[PLUG] Windows and Cryptography

Eric Wilhelm scratchcomputing at gmail.com
Mon Feb 12 22:55:12 UTC 2007


# from Alan Olsen
# on Monday 12 February 2007 01:52 pm:

>> http://biznix.org/articles/wincrypt.html
>>
>> Please let me know if anything is incorrect or it needs
>> to be improved.
>
>The biggest problem with Cryptography under Windows is that you are
> not considered the owner of your machine.  (Especially Vista.)

Right, but Vista is just another step in the long-running story of users 
refusing to take responsibility for their own security and privacy.  m$ 
will (of course) happily help with that blissful ignorance.

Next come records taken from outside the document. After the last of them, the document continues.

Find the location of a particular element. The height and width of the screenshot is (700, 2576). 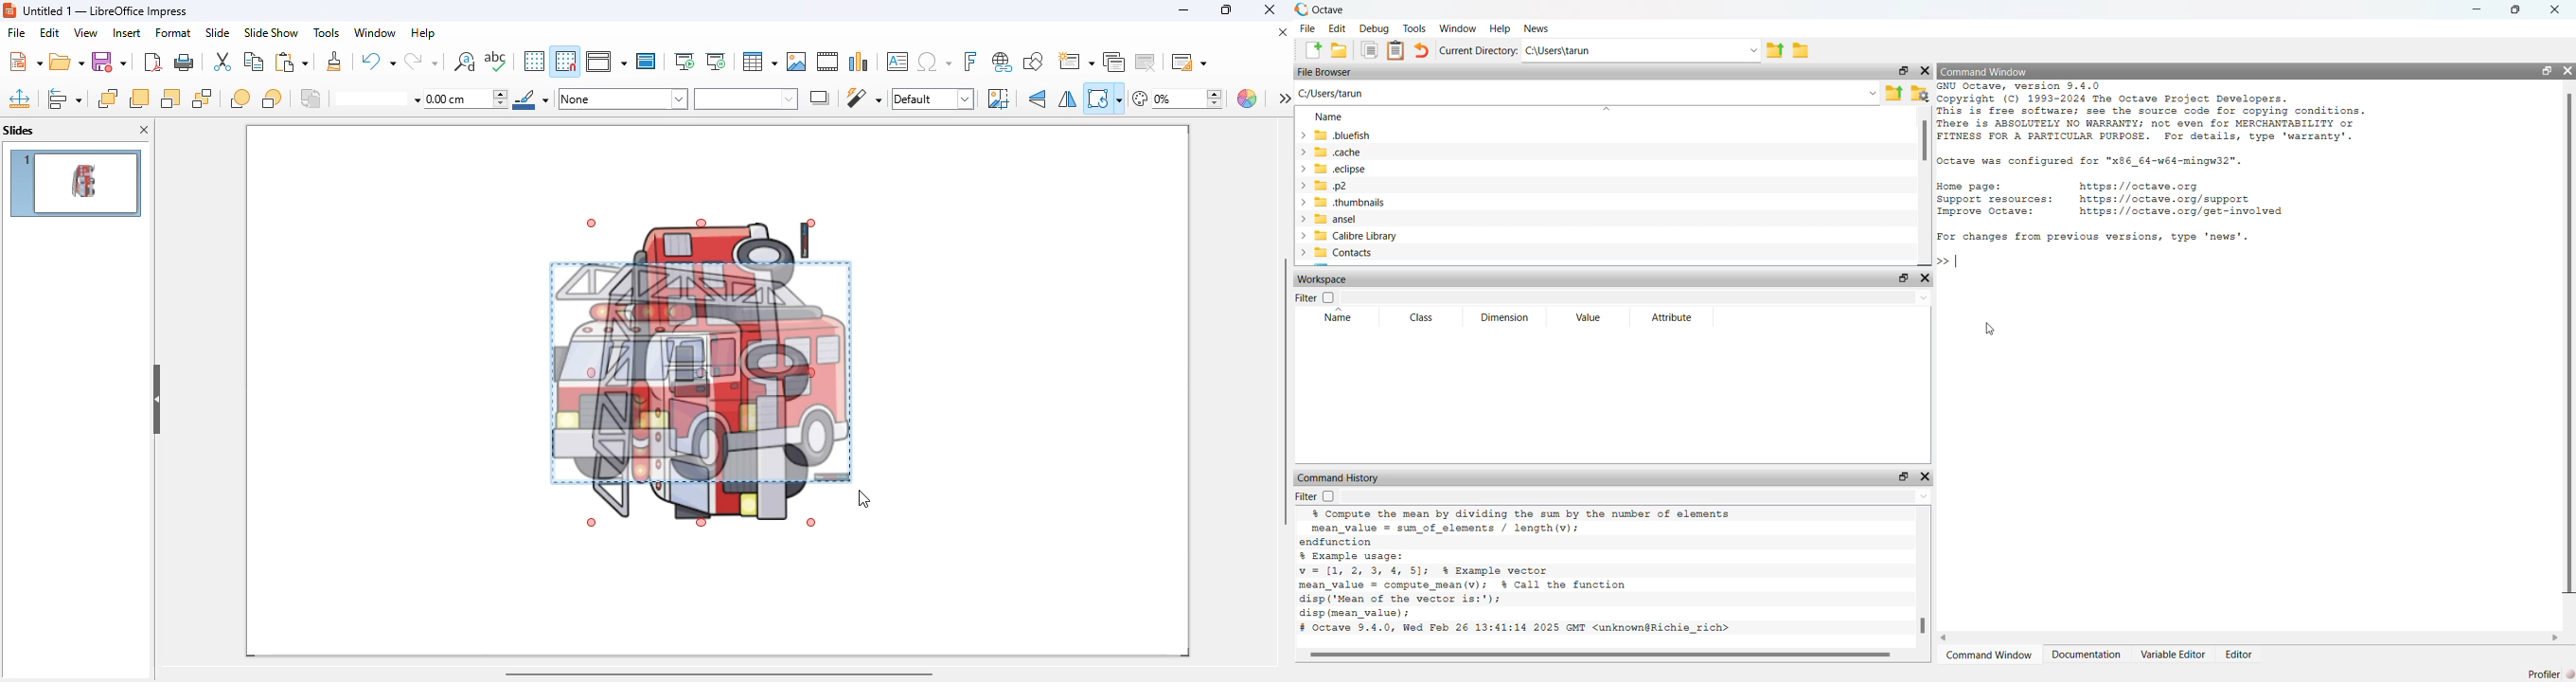

cut is located at coordinates (222, 62).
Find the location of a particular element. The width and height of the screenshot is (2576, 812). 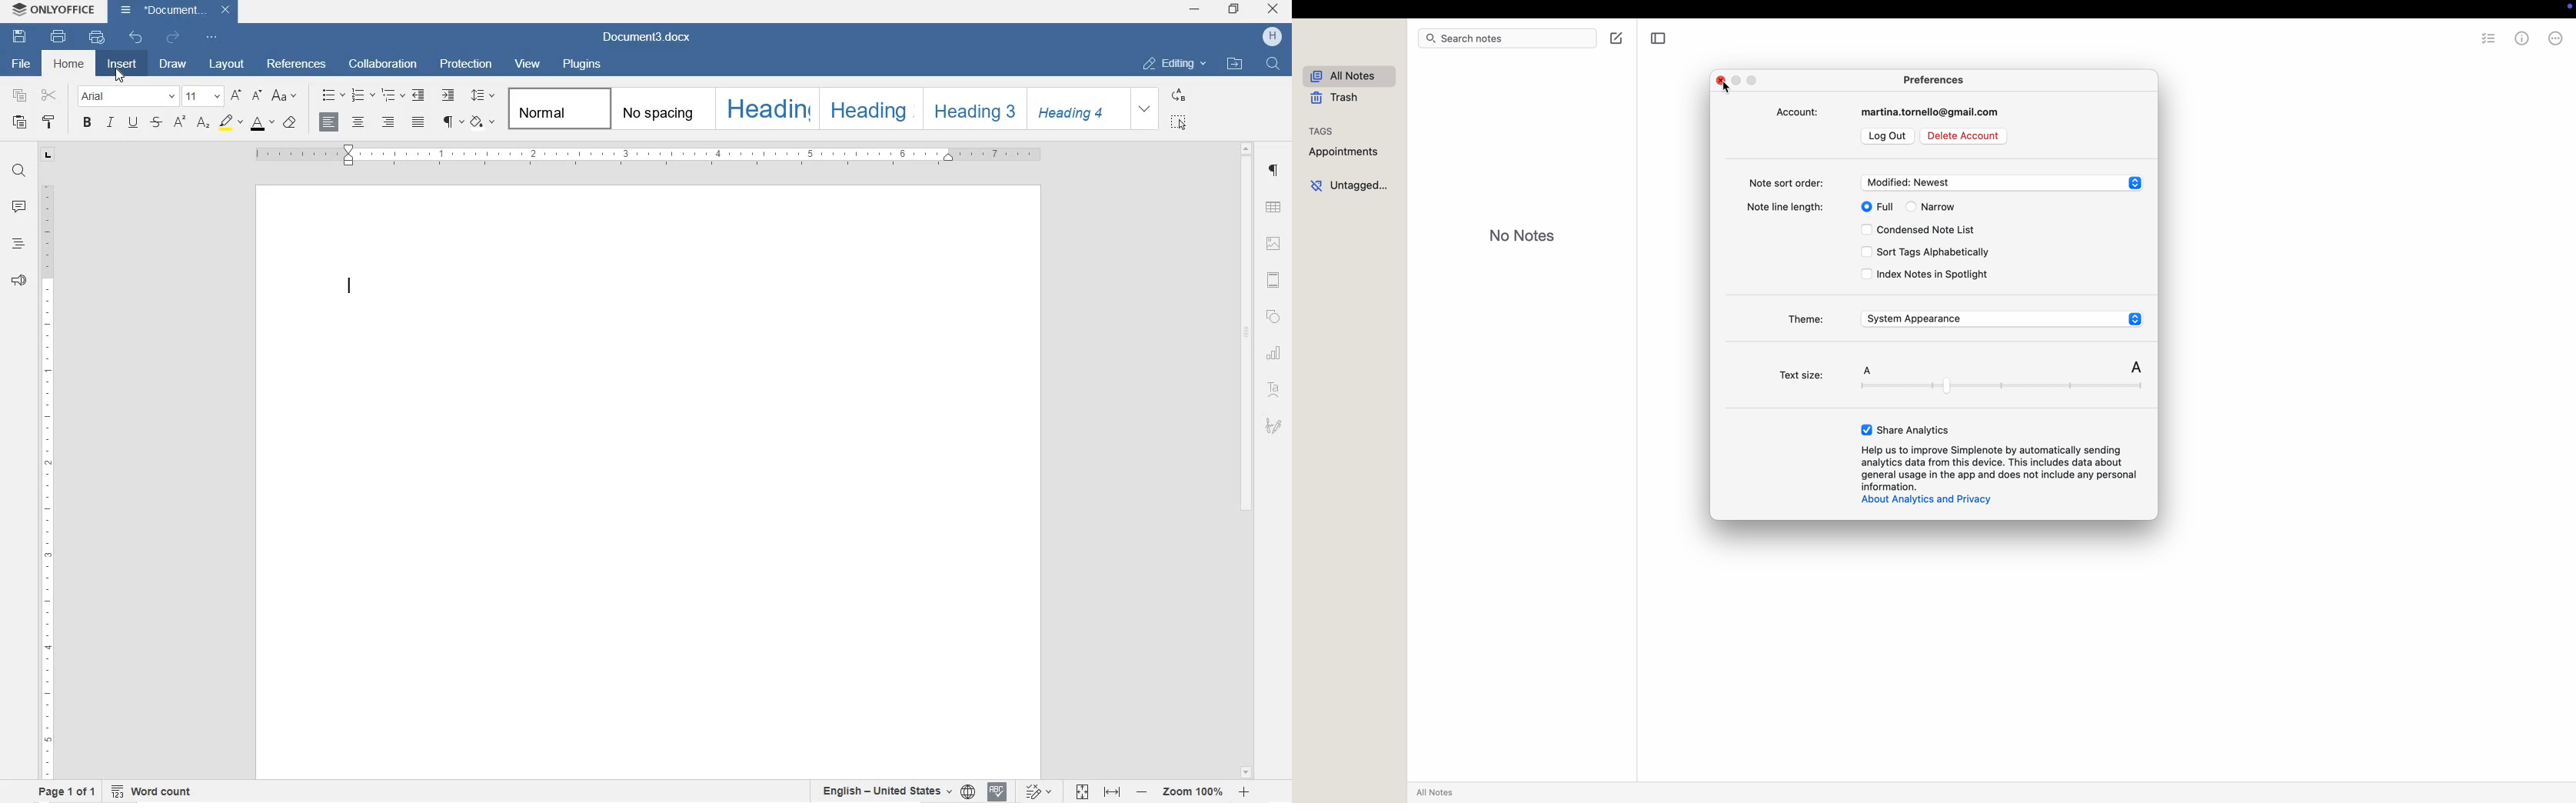

tags is located at coordinates (1321, 132).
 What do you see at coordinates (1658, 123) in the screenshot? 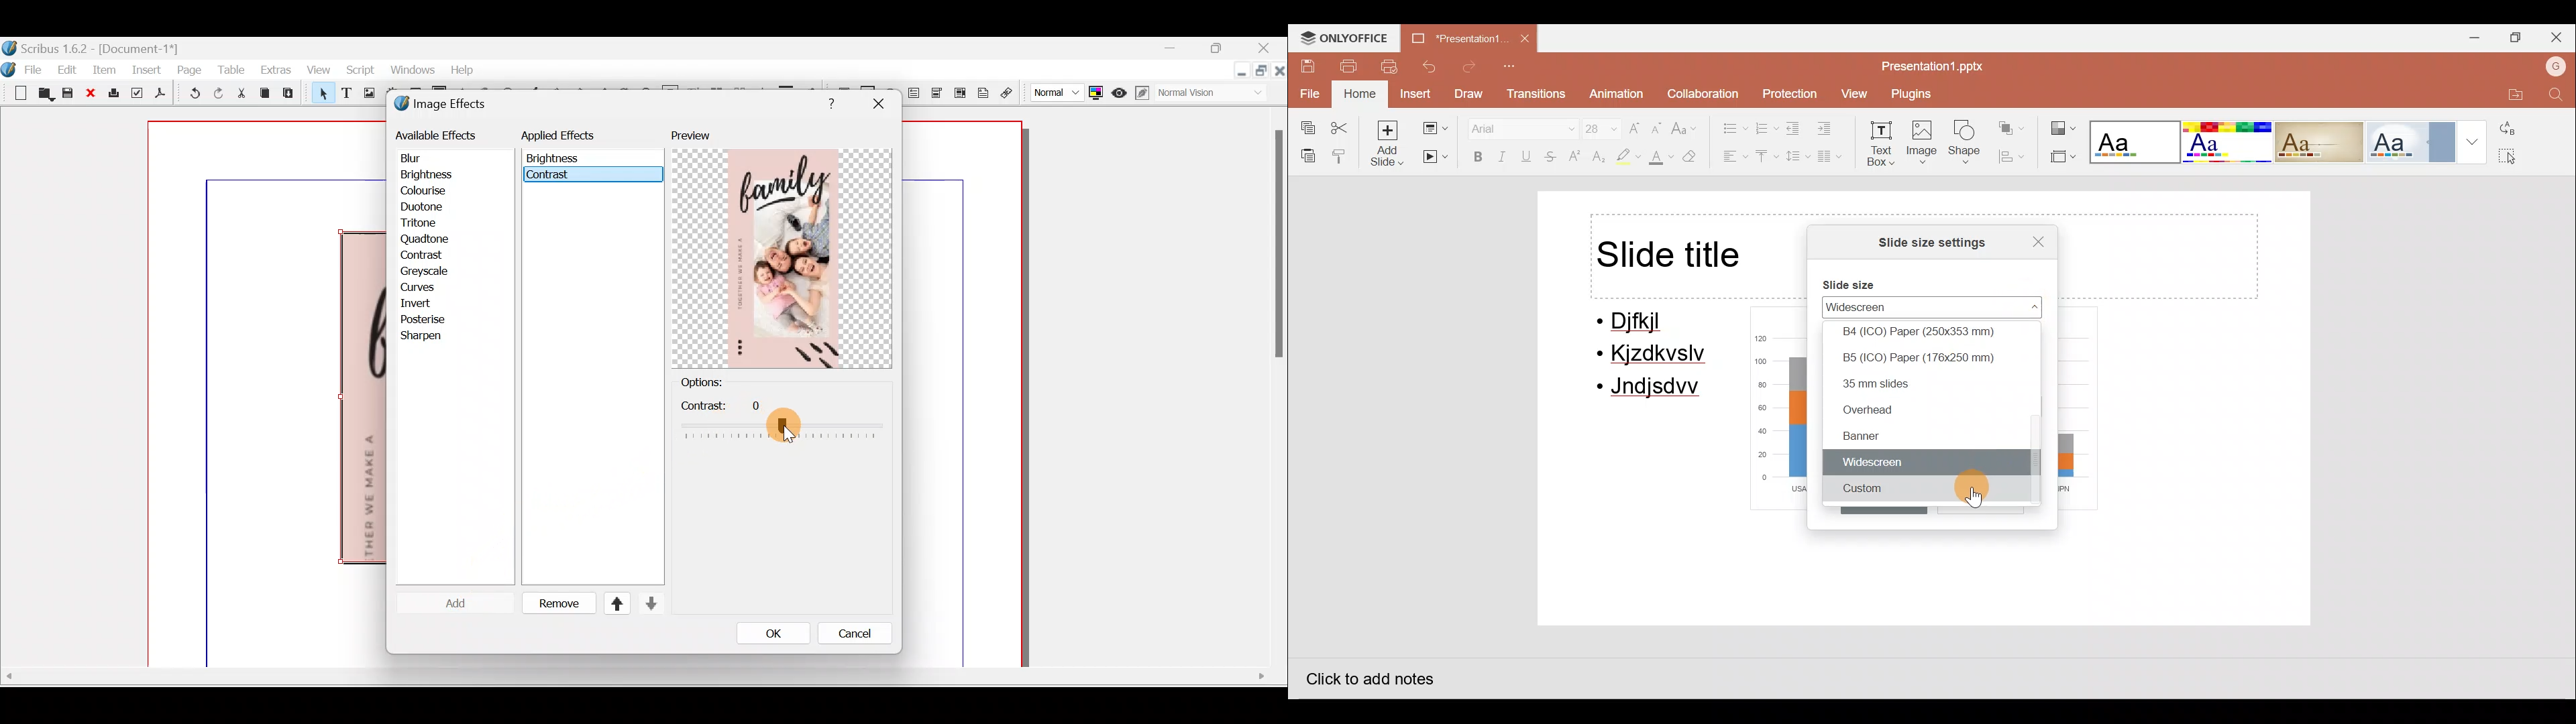
I see `Decrease font size` at bounding box center [1658, 123].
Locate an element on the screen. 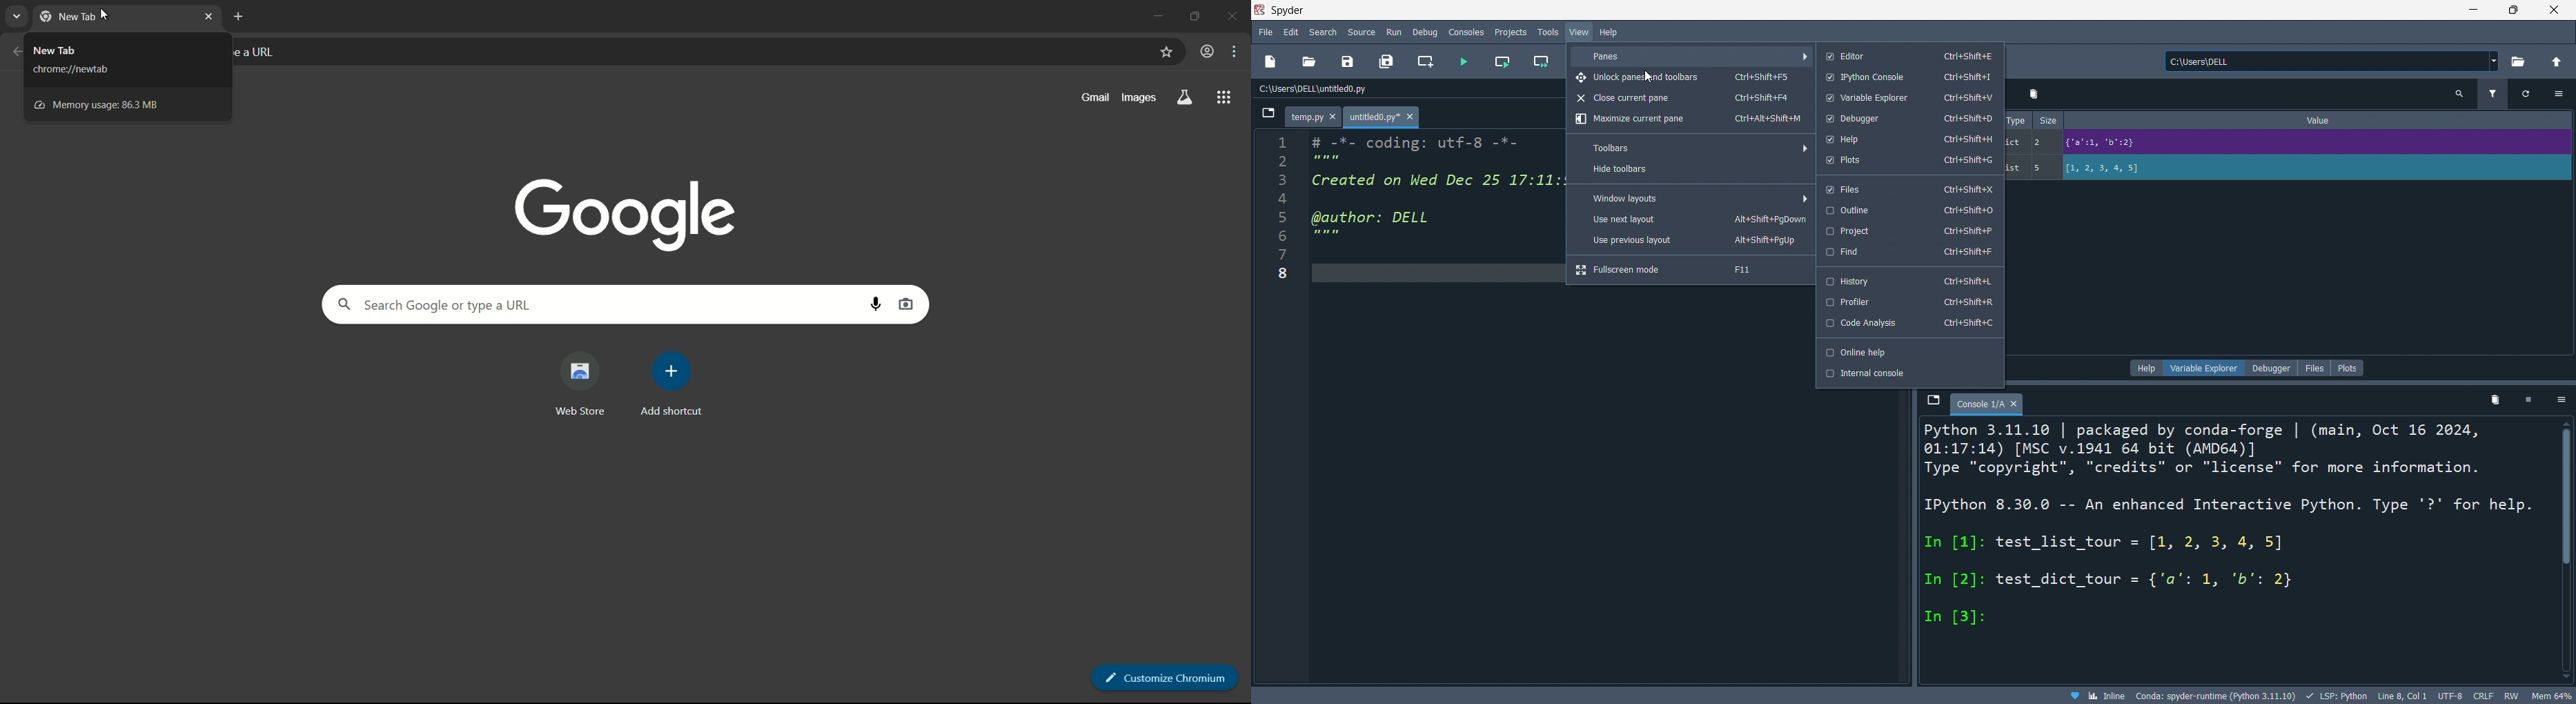 The width and height of the screenshot is (2576, 728). ipython console is located at coordinates (1909, 78).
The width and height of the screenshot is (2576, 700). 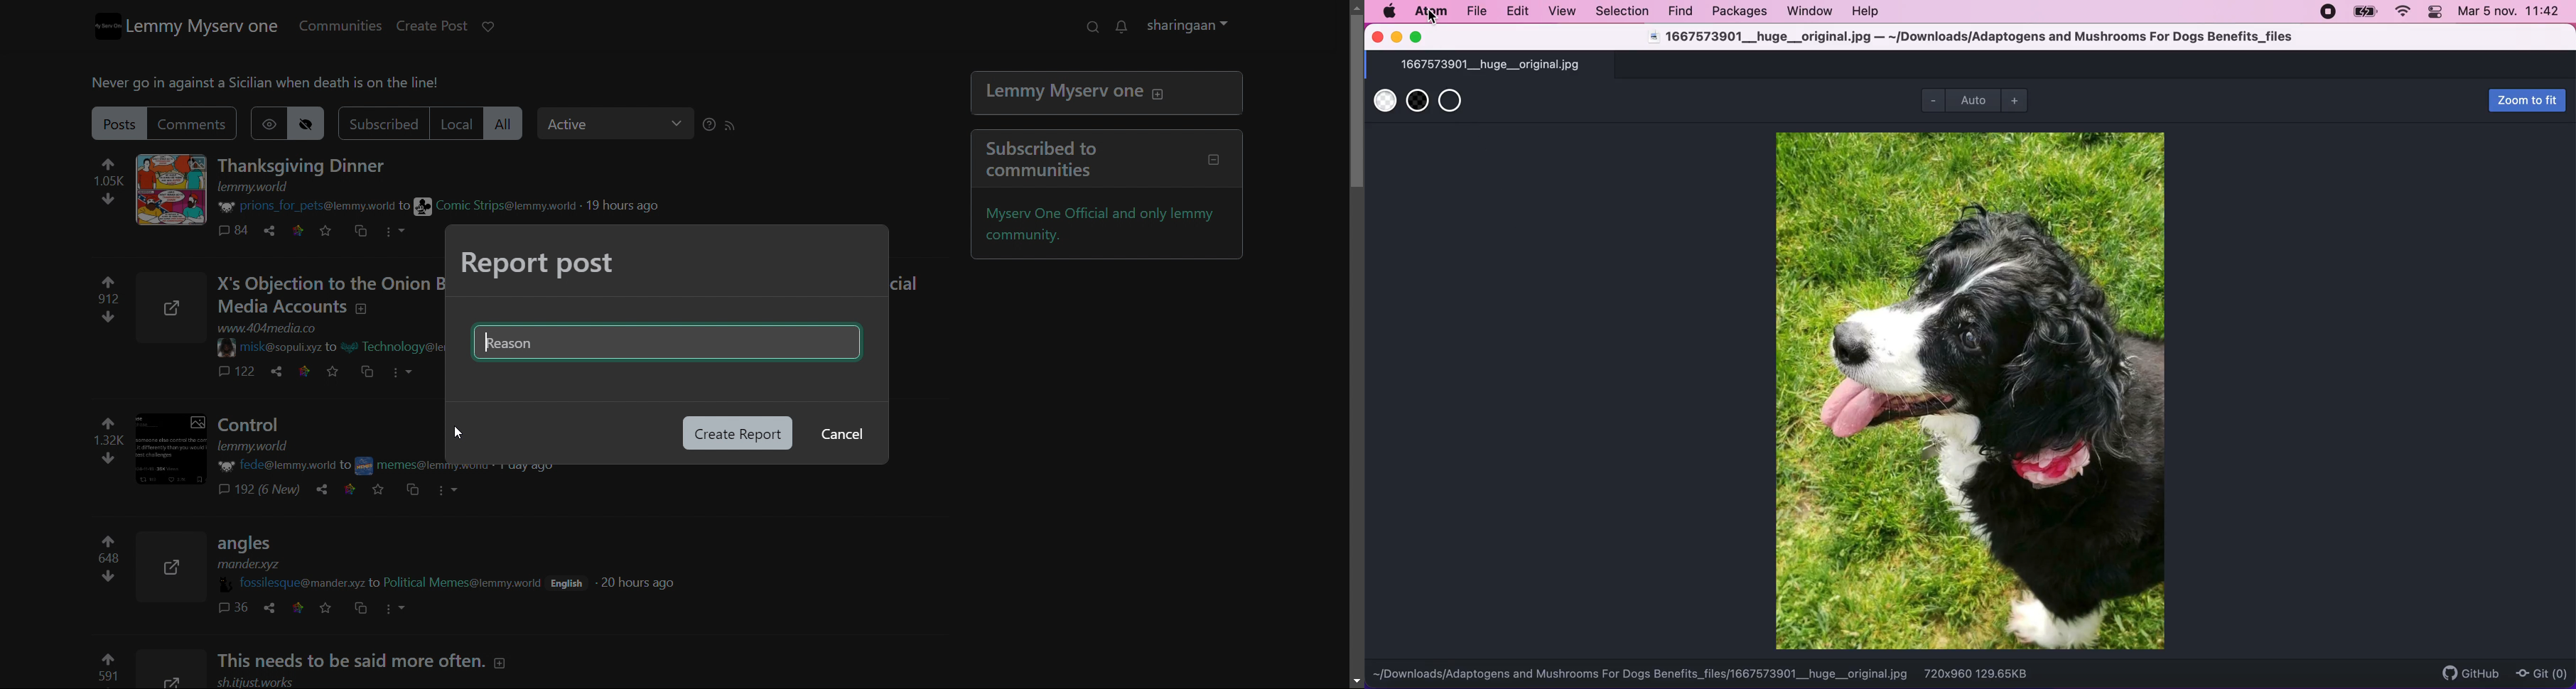 What do you see at coordinates (404, 349) in the screenshot?
I see `Community` at bounding box center [404, 349].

However, Linux is not bulletproof, just transparent.  Mac might be 
better than windows, but they are definitely moving away from 
transparent at a rapid rate (and, what's it take to get sudo privileges 
on a Mac anyway?  Just a dialog box (heh. "Web 2.0: get rooted with 
javascript?"))  In short, all the user data on the computer is only as 
secure as root/sudo, which means "as secure as your laziest priveleged 
user."  What distinguishes windows here is that there is practically no 
root, but if m$ is root, so is apple, sun, adobe, nvidia, and red hat 
for that matter.  In short, anything for which you cannot get the 
source should not be run as root.  Otherwise, the only answer to the 
"are we secure?" question has to be shrugging your shoulders and saying 
"maybe."  Might as well just drop what you're doing right now and 
e-mail all of your keys and passwords to the above vendors for safe 
keeping.  (Note, I trust RH more than MS, but I'm not about to mail 
either of them anything.)

Why are users so complacent about computer privacy/security?  There is 
nothing analogous.

How careful are you with the keys to your house?  Ok, but what if you 
lose your keys and have to break into your house?  Most people don't 
rig their house to explode on forced entry, but given strong 
cryptography, a lost key means lost data.  I wager this is unacceptable 
for many users and they will therefore keep a hide-a-key rock somewhere 
(a while back, I was at a mid-sized local retail chain and noticed 
about 3-4 banking and etc username/passwords in plain view on a 
laminated card next to every customer service terminal.)

Most law enforcement is predicated on the idea of recovering stolen 
goods or otherwise punishing the infraction.  Doesn't work so well for 
stolen data, does it?

--Eric
-- 
If the collapse of the Berlin Wall had taught us anything, it was that
socialism alone was not a sustainable economic model.